I'm just fooling with you.
I told Mandy I'd give her steak for dinner if she ever caught a mole. At the end of plot #8 I see her pawing at something. She can smell moles digging in the dirt and if she steps on a tunnel, she has Carte Blanche to dig to China if she feels a need. The pawing means she caught something. This dumbass was trying to dig across the gravel road. He was inches from the surface, finding the way under a former state highway a bit tough.

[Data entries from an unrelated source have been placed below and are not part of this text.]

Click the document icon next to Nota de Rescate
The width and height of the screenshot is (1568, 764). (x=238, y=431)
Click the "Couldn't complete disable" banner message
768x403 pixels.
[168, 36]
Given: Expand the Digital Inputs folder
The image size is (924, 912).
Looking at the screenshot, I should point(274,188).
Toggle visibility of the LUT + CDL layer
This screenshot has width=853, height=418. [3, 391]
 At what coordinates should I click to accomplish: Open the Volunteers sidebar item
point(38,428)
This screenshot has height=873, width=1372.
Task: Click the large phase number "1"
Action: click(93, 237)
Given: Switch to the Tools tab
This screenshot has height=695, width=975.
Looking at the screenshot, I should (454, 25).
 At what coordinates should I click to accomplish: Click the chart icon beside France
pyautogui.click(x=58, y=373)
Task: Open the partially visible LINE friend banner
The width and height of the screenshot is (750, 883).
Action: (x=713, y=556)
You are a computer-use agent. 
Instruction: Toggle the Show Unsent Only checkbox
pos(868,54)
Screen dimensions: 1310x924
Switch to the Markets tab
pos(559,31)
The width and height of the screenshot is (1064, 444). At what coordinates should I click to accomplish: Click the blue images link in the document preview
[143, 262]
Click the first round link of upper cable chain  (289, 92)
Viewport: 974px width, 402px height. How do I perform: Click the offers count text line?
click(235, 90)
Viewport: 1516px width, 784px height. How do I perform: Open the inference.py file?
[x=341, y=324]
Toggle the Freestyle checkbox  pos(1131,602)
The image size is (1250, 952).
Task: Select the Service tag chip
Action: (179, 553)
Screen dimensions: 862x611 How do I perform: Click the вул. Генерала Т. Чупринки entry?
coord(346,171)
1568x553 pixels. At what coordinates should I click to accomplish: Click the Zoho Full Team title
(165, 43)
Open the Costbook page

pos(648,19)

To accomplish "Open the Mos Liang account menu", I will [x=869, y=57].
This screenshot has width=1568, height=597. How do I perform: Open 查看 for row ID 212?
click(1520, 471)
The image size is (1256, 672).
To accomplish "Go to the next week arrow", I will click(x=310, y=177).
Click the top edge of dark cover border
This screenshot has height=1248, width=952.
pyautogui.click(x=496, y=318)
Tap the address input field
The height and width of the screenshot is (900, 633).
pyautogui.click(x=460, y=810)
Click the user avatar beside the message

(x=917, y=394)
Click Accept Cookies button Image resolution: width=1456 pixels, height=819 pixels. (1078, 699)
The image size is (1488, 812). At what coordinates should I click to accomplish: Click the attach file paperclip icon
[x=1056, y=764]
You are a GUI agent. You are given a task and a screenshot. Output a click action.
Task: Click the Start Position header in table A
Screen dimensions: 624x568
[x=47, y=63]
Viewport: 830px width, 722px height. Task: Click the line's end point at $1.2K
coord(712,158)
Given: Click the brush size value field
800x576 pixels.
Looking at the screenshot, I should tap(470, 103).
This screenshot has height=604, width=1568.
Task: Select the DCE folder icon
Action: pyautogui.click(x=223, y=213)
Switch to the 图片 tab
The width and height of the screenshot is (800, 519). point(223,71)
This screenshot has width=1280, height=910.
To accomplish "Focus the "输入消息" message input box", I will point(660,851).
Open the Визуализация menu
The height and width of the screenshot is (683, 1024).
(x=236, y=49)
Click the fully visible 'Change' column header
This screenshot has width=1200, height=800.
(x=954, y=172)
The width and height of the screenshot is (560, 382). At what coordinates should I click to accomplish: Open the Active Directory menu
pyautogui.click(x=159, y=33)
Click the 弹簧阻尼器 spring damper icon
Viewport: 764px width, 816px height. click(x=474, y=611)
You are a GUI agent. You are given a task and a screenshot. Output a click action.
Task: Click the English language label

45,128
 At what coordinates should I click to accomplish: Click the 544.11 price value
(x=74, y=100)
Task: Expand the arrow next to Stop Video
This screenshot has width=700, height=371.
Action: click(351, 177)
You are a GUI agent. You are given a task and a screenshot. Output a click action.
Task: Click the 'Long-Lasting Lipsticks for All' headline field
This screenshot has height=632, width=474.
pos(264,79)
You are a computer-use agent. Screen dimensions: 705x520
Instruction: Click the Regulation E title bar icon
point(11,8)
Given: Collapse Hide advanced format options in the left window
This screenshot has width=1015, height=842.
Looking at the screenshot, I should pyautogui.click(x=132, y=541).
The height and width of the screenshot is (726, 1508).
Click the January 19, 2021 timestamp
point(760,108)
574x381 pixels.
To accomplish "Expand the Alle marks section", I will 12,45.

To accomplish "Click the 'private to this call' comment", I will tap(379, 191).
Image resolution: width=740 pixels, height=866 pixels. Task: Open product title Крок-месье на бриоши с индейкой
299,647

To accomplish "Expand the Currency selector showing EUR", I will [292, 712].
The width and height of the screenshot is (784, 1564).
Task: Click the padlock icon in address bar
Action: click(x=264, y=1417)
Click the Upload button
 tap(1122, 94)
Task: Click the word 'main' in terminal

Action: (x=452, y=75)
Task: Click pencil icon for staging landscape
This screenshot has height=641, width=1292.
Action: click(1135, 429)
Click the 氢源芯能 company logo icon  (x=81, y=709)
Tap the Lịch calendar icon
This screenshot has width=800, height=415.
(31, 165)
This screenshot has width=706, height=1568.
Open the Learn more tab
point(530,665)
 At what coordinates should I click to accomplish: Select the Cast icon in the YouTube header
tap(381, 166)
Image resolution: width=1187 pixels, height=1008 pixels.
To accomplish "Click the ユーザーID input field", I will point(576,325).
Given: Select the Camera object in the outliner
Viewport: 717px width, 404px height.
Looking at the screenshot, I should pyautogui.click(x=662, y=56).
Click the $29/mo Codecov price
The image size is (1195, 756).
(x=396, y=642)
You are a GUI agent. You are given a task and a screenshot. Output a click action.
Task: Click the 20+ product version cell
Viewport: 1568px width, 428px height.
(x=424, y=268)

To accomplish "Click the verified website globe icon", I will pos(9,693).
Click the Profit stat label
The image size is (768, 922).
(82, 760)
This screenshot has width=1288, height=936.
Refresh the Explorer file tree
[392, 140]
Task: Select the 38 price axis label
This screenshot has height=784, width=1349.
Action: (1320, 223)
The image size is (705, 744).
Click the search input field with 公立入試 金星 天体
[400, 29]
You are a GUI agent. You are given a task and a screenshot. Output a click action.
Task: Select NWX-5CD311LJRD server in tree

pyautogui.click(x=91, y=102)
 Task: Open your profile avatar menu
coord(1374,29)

Think I'm getting a little jiggy with the three days of 95+ degree temps, a 3 week drought and today 50 degrees at 5 am? No way. Around each and every plant I put in 9,250 sq. ft of garden plots I have to surround it with wooden stakes to prevent moles from tunneling under the plants. Once they tunnel below a plant, it wilts and dies. Do you know how many wooden stakes I make in a given year. Plenty hundreds. My table saw motor is on the fritz because of all the ripping of pine boards. I not only have three tubs, 36 inches in diameter filled with stakes but I grade them by size. Then there are the bundled stakes in the tool shed. Any old board I find, I'll examine to put into service for mole barriers.
I use cardboard and kraft paper feed sacks for mulch. Moles love the cool soil and feed on worms under the mulch. Sometimes the stakes I surround plants break off or become hidden in the dirt. Plays havoc with my tiller.
Still having trouble with the camera-pink edge, poor focus. |
I over plant to cover the vagaries of weather and insects.When rabbits overran the place, I first threw water balloons at them. They snickered at this big dummy. Then, I got a dog, not to thwart rabbits, but for the companionship. This morning I point down the road to the corn field. Rabbit, I tell Mandy. She understands the difference between rabbit and squirrel. Rabbit races into the undergrowth which is wet and tangley with stickers. Mandy follows. A minute later she comes out full of stick-tight round green balls, soaked to the skin. She examines the spot where the rabbit sat on the road. In her dog brain she 'll remember this. I give her a "good girl" hug. No rabbit will be feeding on young cucumber, tender spinach, snow pea plants or young pole bean plants-not if it wants to see the end of summer.
So, I'll be pressure cooking beans, rolling out a pie crust for apple pie, baking a chicken and Mandy will dine on Flat Iron steak sauteed in butter. It's cool today, I look on the bright side and even thought the rain is light, I'm caught up and can take the day off.
2 comments:
I use a large mallet to go after moles myself.
A dog seems like a good solution too.
If you have a suggestion for raccoons, send it my way. A friend up on the ridge lost all his laying hens, three chicks and a rooster to a raccoon. The goose was cowering by his back door.